Das kann es nicht sein (Allgemeines Forum)

Hustensaft, Mittwoch, 01.05.2019, 15:39 (vor 2521 Tagen) @ sflori

Die Verkehrsunternehmen möchten sich das Leben einfacher machen und wälzen das Risiko auf den Kunden ab - und übrigens ist das Thema alles andere als banal:

Der Kunde wird bekommt eine Fahrpreisnacherhebung ausgestellt. Fast alle Verkehrsunternehmen bearbeiten das Inkasso aber nicht selbst, sondern nutzen Dienstleister - und an diese werden die Daten übermittelt. Nur dumm, dass diese Dienstleister oft (immer) im Konzern eines Unternehmens sind, der auch mit Scoring und ähnlichen Dingen sein Geld verdient - und plötzlich hat man bei diesem Unternehmen einen schlechteren Wert, leider passiert es auch, dass nach Aufklärung des Sachverhaltes der schlechte Wert erhalten bleibt.

Weiterhin: Warum bitte hat der Kunde die Laufereien, muss nachweisen, ein gültiges Ticket gehabt zu haben? Er hat das Ticket vorgewiesen, welches ihm das Verkehrsunternehmen ausgehändigt hat, wenn man das also nicht bewusst manipuliert oder extrem fahrlässig (z.B. bewusst durch ein starkes Magnetfeld gehen) handelt, hat der Kunde auf die Funktionalität gar keinen Einfluss.

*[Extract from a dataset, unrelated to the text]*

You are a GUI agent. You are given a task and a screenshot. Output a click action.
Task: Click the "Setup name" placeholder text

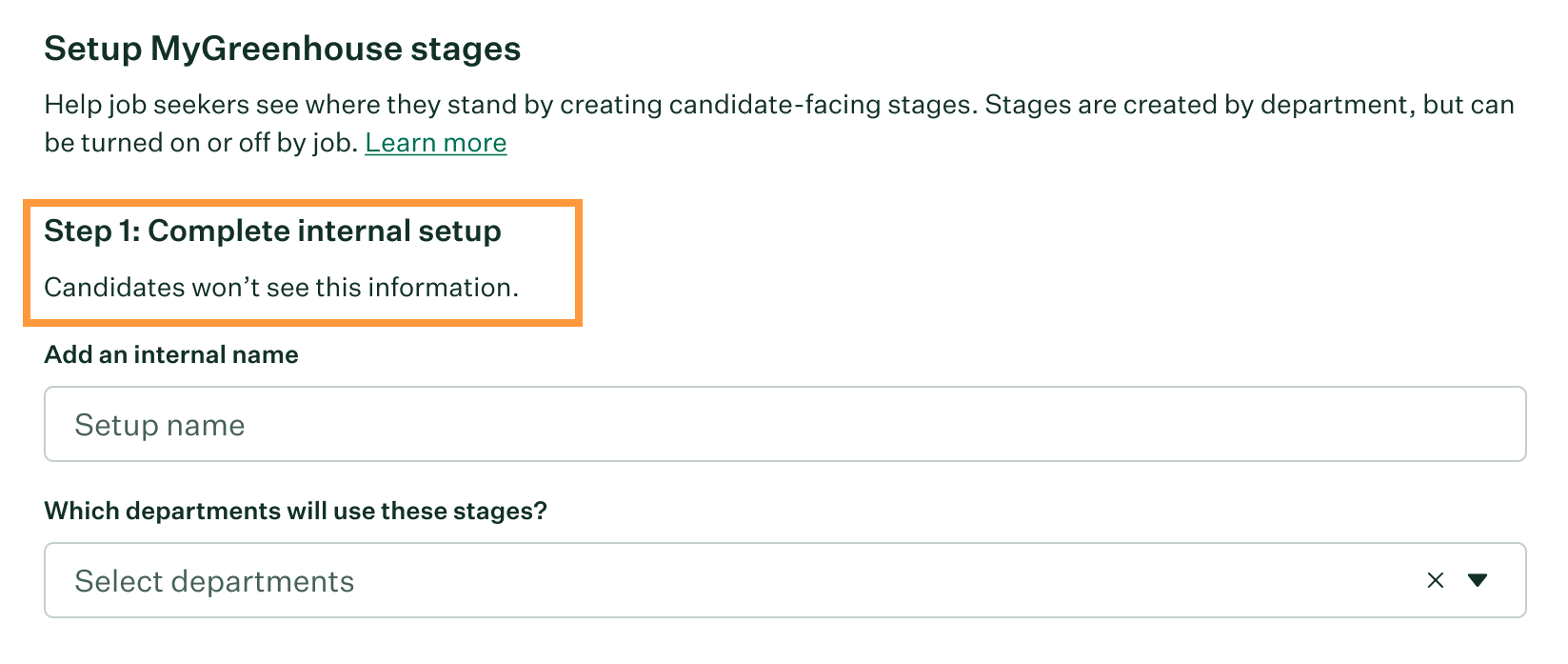pos(159,425)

Nebenbei ist auch nicht sichergestellt, dass das Problem nicht beim Lesegerät liegt. Wir hatten einen solchen Fall auch schon in der Familie, das ausgebende Verkehrsunternehmen hatte überhaupt kein Problem damit, das Ticket zu lesen …

Von daher:
Die Angabe der Personalien verweigern und die Polizei kommen lassen. Danach darauf bestehen, dass hier eine falsche Anschuldigung vorliegt (ist auch eine Straftat) und die Sicherstellung des Kontrollgerätes aus Gründen der Beweissicherung verlangen (selbstverständlich bietet man die Sicherstellung des eigenen Tickets auch an, natürlich gegen Quittung). Das Verkehrsunternehmen wird damit wenig Spaß haben, es ist aber die einzige Möglichkeit, sich wirksam zu wehren, da ein Zivilprozess im Nachgang sehr aufwändig ist.